Methamphetamine use and delay discounting among individuals in opioid maintenance treatment
Dennis McCarty, Ph.D., Principal Investigator
Oregon reports the nation's highest per capita rate of treatment admissions for methamphetamine use: 314 per 100,000 persons aged 12 years and older. Individuals admitted to a methadone maintenance program in Portland have relatively high rates of methamphetamine-positive urine tests at admission. Thus, there are opportunities to examine methamphetamine use during maintenance treatment for opiate dependence.
The Clinical Trial Network is conducting a randomized trial comparing six months of buprenorphine with six months of methadone among opiate-dependent individuals. Participants in the trial frequently use methamphetamine, amphetamine, and cocaine.
A retrospective review of 120 clinical charts will assess influence of the study medications on continued use of stimulants. Qualitative interviews with a small sample of study participants (n = 20) will provide detail on the subjective response to the study medications and perceived influences on stimulant use and impulsive behavior.
To explore linkages with impulsivity, 64 methadone patients will be recruited to complete a delay-discounting task within three weeks of admission and again 12 weeks later.
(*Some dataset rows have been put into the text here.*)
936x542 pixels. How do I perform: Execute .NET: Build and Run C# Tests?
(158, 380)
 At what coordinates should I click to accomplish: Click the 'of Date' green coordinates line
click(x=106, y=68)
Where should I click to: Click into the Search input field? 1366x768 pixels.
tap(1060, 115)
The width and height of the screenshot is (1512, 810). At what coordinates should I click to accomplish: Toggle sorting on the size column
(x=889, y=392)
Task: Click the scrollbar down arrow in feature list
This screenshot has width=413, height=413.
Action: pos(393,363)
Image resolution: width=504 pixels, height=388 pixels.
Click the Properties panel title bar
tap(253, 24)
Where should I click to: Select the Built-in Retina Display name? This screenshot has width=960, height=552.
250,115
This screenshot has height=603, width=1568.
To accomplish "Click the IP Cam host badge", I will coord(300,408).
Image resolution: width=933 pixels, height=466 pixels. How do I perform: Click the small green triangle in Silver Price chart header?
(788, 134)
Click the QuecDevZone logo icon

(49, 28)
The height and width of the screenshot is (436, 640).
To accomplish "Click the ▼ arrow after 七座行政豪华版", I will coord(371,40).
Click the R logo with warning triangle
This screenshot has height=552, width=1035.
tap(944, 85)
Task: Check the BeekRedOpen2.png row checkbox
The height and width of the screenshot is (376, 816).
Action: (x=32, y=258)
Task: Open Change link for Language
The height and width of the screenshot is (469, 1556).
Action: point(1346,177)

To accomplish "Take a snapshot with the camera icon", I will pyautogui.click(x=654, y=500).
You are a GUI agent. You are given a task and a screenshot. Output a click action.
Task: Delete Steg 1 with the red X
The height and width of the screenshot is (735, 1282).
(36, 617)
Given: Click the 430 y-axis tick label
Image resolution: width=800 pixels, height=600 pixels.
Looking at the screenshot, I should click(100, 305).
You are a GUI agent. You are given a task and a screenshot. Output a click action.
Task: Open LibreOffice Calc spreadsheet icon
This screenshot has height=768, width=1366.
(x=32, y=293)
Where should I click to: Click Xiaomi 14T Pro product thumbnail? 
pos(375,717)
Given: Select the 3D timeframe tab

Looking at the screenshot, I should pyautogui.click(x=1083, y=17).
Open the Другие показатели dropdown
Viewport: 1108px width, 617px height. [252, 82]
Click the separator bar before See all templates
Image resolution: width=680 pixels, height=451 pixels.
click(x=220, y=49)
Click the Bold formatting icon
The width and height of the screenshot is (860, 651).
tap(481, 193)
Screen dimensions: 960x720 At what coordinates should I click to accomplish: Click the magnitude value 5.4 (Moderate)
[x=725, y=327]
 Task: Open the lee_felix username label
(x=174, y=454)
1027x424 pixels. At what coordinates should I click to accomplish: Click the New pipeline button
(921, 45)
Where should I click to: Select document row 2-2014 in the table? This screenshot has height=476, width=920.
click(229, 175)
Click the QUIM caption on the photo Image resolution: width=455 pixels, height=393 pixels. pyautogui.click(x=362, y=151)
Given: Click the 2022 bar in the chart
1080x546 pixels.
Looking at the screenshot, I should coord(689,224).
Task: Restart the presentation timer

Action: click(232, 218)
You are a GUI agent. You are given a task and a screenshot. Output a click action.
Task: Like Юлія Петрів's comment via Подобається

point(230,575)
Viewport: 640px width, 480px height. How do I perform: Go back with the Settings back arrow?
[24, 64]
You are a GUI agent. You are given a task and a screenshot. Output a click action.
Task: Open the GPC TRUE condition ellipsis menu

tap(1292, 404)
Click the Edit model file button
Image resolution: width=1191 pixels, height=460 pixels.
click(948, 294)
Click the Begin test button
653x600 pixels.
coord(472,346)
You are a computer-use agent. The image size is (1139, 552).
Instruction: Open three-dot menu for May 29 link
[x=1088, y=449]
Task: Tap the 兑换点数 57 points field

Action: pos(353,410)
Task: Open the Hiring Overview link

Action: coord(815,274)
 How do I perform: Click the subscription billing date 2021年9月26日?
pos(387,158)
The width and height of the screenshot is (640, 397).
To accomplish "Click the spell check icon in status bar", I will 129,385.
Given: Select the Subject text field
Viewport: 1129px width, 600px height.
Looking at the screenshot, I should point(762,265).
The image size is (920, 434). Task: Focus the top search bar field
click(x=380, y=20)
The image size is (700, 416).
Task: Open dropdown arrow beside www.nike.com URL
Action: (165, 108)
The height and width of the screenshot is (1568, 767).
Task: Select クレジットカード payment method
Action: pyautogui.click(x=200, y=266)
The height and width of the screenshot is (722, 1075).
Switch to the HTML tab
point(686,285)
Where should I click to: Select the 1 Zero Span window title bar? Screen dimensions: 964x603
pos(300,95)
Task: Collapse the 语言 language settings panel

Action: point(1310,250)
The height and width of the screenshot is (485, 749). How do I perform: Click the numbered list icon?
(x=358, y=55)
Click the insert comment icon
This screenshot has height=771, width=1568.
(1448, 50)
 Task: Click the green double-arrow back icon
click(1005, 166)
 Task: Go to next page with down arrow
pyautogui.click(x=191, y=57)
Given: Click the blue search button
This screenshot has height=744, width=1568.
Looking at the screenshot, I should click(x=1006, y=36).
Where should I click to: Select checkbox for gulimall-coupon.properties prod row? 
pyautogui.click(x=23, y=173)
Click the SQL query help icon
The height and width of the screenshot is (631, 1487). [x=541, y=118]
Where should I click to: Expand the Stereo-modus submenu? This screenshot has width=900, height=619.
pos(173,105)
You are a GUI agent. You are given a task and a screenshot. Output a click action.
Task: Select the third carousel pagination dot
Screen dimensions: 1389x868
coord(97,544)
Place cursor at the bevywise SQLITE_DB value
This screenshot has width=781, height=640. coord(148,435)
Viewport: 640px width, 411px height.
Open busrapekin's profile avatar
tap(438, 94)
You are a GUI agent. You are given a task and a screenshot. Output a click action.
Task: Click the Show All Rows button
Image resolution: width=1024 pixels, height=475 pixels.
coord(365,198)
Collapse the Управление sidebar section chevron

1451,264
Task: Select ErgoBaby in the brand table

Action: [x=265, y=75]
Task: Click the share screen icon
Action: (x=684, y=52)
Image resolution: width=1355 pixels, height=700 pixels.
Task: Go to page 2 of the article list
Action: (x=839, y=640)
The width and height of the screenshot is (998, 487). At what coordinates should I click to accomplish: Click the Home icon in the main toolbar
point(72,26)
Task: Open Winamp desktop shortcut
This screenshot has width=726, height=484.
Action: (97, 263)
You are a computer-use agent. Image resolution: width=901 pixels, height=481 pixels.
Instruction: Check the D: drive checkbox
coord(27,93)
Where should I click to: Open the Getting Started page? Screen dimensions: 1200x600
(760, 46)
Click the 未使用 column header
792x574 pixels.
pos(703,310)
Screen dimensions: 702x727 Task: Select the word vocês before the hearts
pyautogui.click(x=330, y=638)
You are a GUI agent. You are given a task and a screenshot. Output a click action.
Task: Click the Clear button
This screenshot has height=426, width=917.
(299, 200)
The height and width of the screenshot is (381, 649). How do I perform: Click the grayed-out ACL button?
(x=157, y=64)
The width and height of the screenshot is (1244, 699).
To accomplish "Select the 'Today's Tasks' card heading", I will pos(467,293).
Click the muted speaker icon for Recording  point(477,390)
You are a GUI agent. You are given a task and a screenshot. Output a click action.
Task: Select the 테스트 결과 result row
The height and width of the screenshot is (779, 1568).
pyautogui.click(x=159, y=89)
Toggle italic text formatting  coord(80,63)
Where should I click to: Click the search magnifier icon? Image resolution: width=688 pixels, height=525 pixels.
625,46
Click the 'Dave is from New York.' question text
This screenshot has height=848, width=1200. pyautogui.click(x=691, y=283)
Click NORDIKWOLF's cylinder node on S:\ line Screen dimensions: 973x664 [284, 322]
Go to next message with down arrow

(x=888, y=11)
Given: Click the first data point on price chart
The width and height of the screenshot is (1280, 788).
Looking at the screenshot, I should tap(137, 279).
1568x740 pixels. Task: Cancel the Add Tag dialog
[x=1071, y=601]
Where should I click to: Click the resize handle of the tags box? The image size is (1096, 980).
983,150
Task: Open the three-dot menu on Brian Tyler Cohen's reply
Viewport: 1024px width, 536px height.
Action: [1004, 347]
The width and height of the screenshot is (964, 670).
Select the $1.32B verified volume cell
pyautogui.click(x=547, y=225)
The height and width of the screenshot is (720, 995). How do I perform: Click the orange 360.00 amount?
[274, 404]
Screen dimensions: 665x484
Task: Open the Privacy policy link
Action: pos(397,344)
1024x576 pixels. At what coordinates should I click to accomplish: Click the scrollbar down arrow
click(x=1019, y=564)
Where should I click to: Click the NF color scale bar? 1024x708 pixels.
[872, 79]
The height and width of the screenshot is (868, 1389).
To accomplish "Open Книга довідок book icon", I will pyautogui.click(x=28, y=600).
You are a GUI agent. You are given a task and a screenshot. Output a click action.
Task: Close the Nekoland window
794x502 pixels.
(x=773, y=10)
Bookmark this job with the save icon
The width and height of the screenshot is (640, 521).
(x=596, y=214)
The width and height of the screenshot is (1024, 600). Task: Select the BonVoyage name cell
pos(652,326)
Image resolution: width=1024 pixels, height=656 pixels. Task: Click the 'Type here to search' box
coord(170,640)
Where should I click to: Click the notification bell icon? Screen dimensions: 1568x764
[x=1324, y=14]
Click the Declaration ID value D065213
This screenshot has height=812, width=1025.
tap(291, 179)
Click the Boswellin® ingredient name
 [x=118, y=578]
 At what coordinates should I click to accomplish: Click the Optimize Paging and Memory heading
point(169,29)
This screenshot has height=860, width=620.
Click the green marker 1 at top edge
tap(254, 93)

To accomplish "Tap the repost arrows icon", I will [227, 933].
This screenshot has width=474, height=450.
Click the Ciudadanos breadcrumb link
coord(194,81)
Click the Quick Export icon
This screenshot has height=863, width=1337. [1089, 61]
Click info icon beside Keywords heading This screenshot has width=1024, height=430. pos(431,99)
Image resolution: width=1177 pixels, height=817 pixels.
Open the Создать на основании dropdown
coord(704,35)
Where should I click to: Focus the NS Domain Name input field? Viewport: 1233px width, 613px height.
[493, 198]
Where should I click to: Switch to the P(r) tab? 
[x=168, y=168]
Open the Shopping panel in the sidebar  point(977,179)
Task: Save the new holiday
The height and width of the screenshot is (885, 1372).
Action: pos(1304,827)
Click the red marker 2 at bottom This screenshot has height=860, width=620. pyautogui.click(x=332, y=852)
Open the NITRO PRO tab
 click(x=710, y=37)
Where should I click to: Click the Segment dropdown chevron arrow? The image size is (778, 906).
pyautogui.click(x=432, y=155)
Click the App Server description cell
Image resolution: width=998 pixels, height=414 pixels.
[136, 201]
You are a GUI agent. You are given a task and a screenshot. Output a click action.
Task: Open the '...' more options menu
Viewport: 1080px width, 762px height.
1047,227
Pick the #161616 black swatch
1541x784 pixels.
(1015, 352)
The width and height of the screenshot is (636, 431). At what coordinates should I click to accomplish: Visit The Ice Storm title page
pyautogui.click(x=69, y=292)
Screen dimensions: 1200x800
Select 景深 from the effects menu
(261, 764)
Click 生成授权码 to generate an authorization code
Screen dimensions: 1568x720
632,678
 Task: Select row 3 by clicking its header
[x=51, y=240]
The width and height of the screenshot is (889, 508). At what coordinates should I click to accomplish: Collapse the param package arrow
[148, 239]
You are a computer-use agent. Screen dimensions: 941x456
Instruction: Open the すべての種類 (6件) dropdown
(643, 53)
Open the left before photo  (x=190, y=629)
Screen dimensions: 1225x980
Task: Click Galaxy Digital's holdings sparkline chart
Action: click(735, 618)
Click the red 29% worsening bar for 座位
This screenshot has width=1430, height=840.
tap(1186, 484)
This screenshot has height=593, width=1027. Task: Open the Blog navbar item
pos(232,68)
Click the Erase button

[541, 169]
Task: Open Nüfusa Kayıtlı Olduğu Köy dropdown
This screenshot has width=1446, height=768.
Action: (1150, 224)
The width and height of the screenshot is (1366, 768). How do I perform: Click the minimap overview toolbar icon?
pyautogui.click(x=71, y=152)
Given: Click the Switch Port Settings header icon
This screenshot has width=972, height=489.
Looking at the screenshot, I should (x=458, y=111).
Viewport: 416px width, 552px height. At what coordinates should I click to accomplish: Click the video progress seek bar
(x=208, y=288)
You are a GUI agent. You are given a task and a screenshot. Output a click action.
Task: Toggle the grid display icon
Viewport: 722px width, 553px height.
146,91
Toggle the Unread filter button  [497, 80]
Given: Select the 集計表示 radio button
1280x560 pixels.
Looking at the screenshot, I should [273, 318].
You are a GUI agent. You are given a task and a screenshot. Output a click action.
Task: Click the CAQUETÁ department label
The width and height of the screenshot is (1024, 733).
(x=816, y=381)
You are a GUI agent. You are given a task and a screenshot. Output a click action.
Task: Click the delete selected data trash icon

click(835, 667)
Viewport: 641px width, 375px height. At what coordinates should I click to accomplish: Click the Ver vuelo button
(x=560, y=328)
Variations in impulsivity may be associated with differential use of stimulants and with greater risks for relapse and continued use.
The pilot study has two specific aims: 1) review clinical charts and conduct qualitative interviews with patients to assess patterns of methamphetamine and cocaine use and compare the influence of buprenorphine and methadone on use of stimulants, and 2) assess delay discounting among 64 methadone patients (half positive for stimulant use at admission) at admission and 12 weeks post-initial-test to examine the association of impulsivity on relapse and continued use of methamphetamine and other stimulants.